MatchesListRegexDecideRule vs NotMatchesListRegexDecideRule - internetarchive/heritrix3 GitHub Wiki
class NotMatchesListRegexDecideRule and MatchesListRegexDecideRule are used by DecideRuleSequence for finding candidates for crawling, I found them a little confusing in the beginning , but this is what I have figured out.

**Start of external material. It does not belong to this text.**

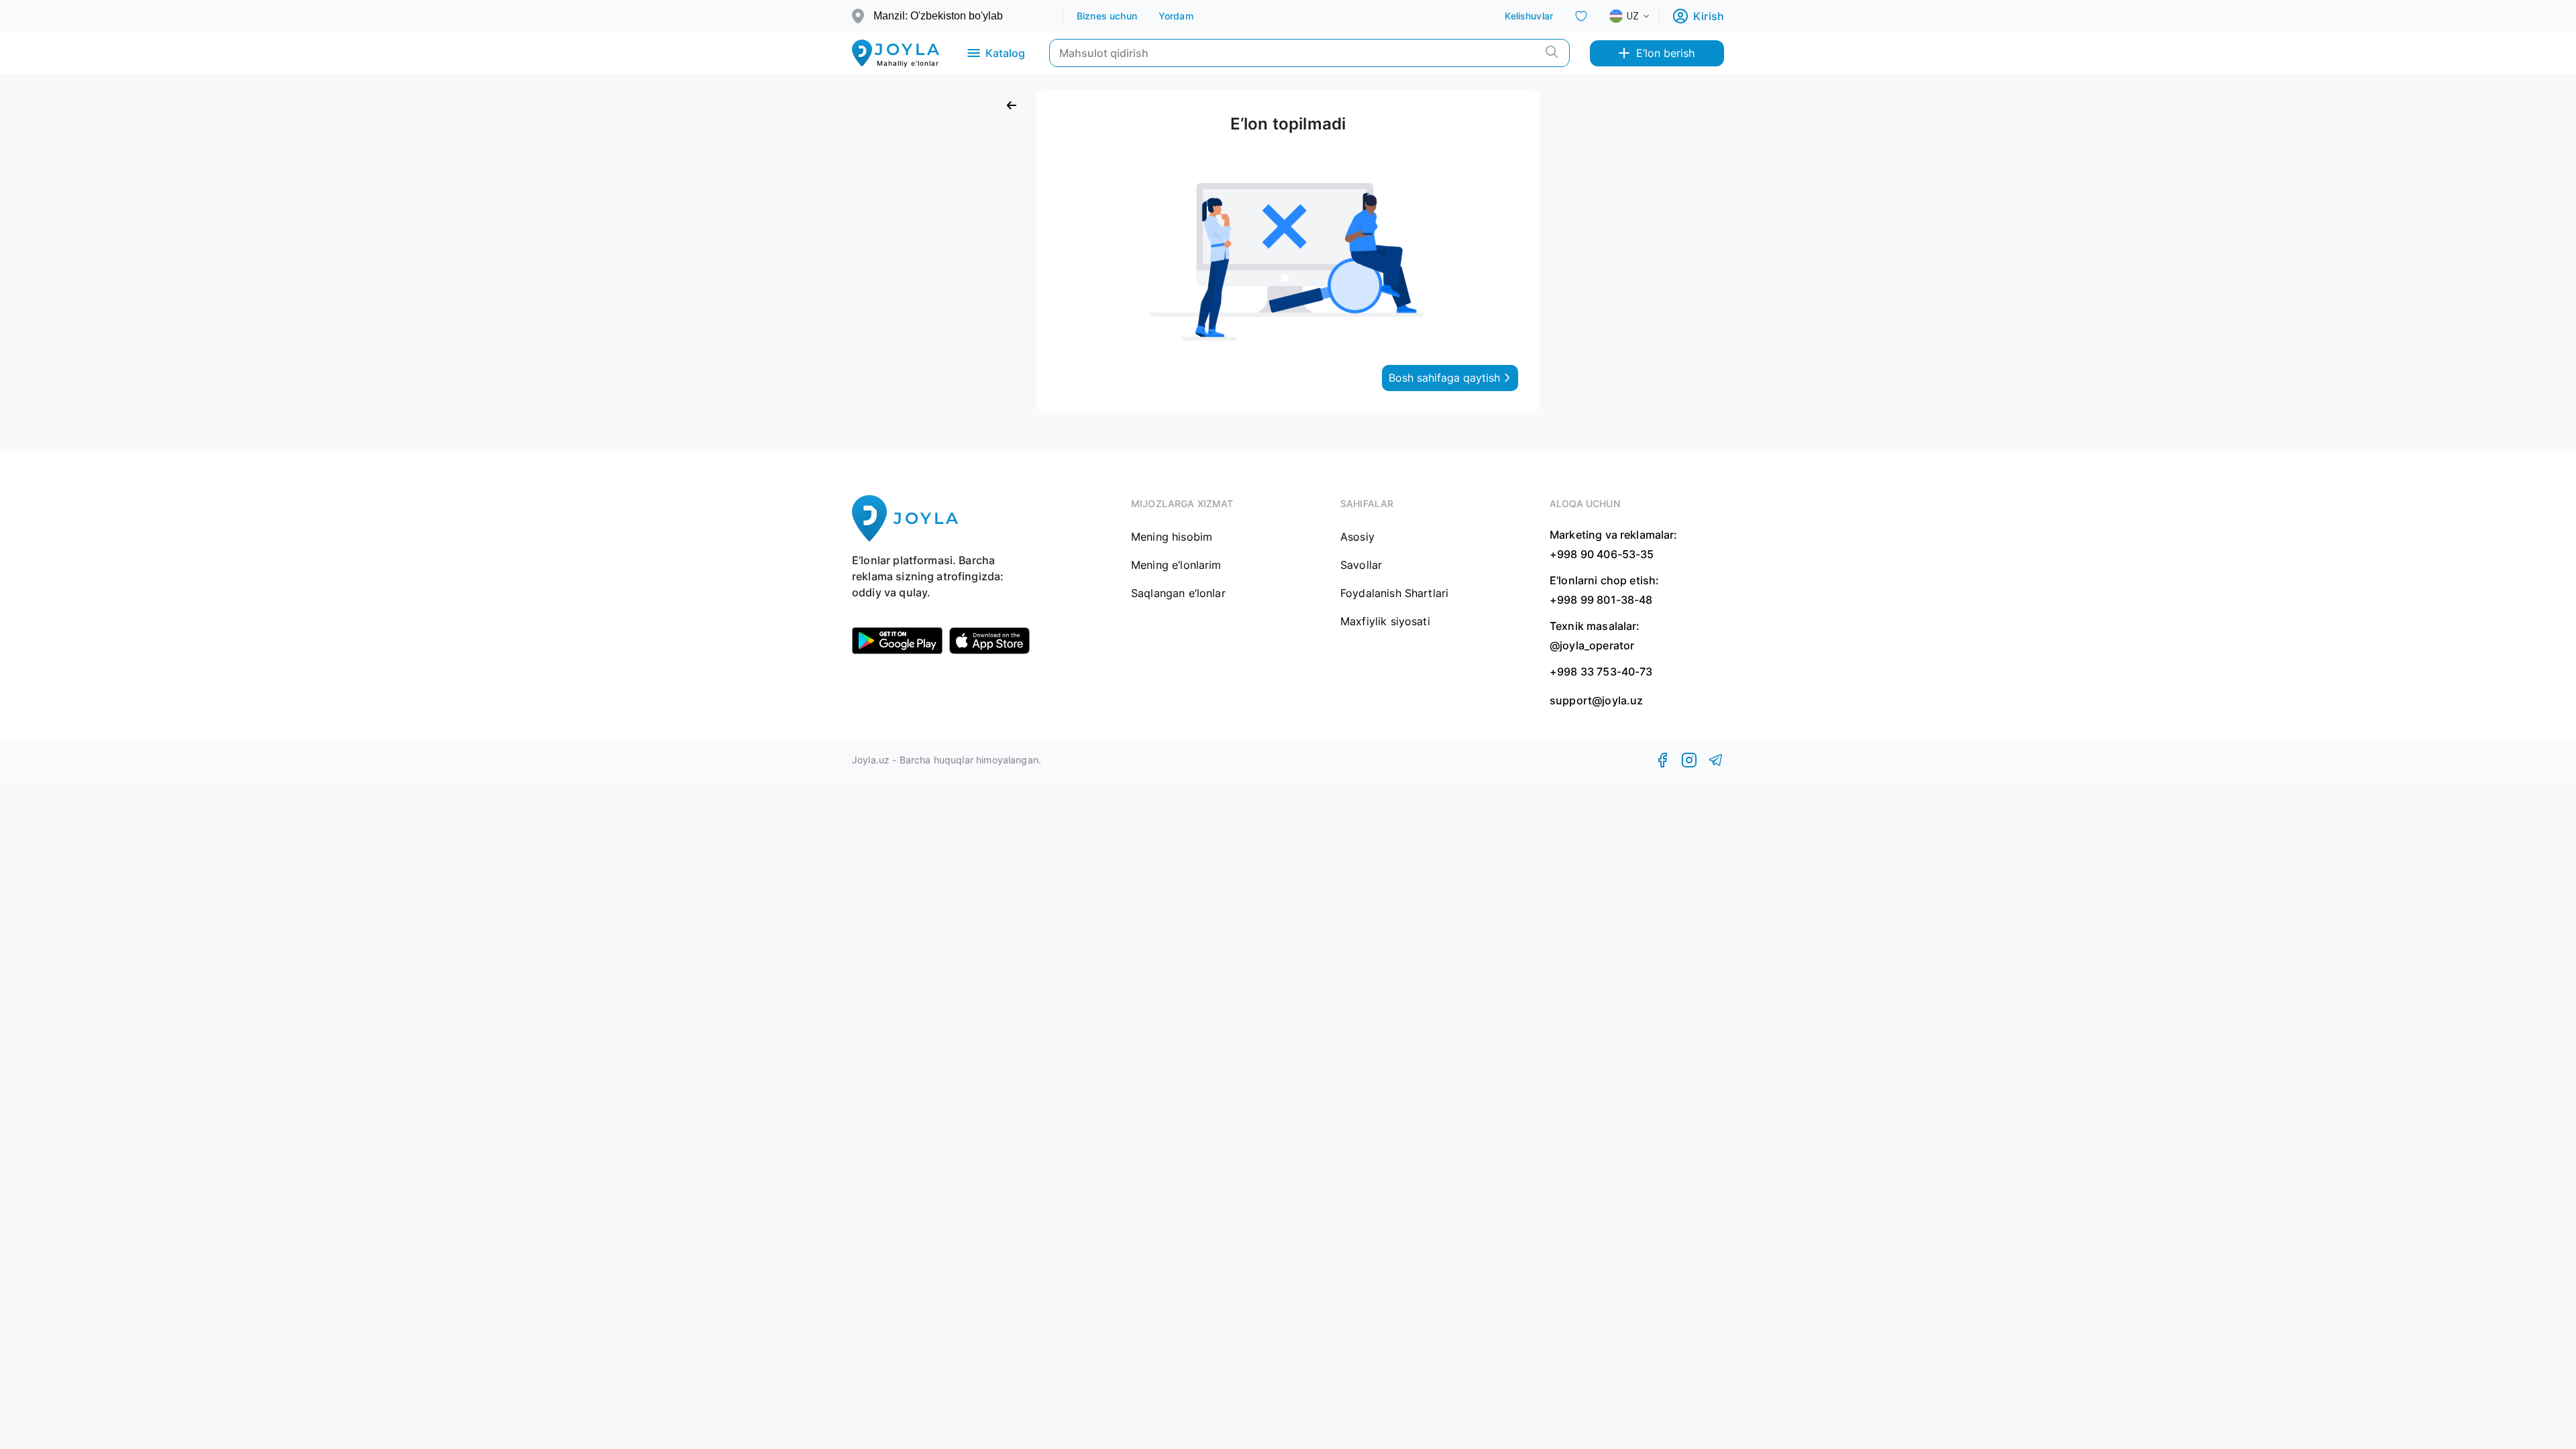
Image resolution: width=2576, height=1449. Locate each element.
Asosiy (1357, 536)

class NotMatchesListRegexDecideRule inherits MatchesListRegexDecideRule
and returns the opposite(in terms of regex evaluation):
protected boolean evaluate(CrawlURI object) {
* return ! super.evaluate(object);*
}
Again, the opposite in terms of "regex evaluation" not "decision(ACCEPT,REJECT,NONE)" the decision by default for both is "ACCEPT", so you have the set the decision manually.
so:
if you want to accept a positive pattern match: add
MatchesListRegexDecideRule with <property name="decision" value="ACCEPT"/>
if you want to reject a positive positive pattern match: add
MatchesListRegexDecideRule with <property name="decision" value="REJECT"/>
and:
if you want to accept a negative pattern match: add
NotMatchesListRegexDecideRule with <property name="decision" value="ACCEPT"/>
if you want to reject a negative pattern match: add
NotMatchesListRegexDecideRule with <property name="decision" value="REJECT"/>
To be honest I think the existing of NotMatchesListRegexDecideRule is a bit disturbing, as you can use MatchesListRegexDecideRule for almost every thing.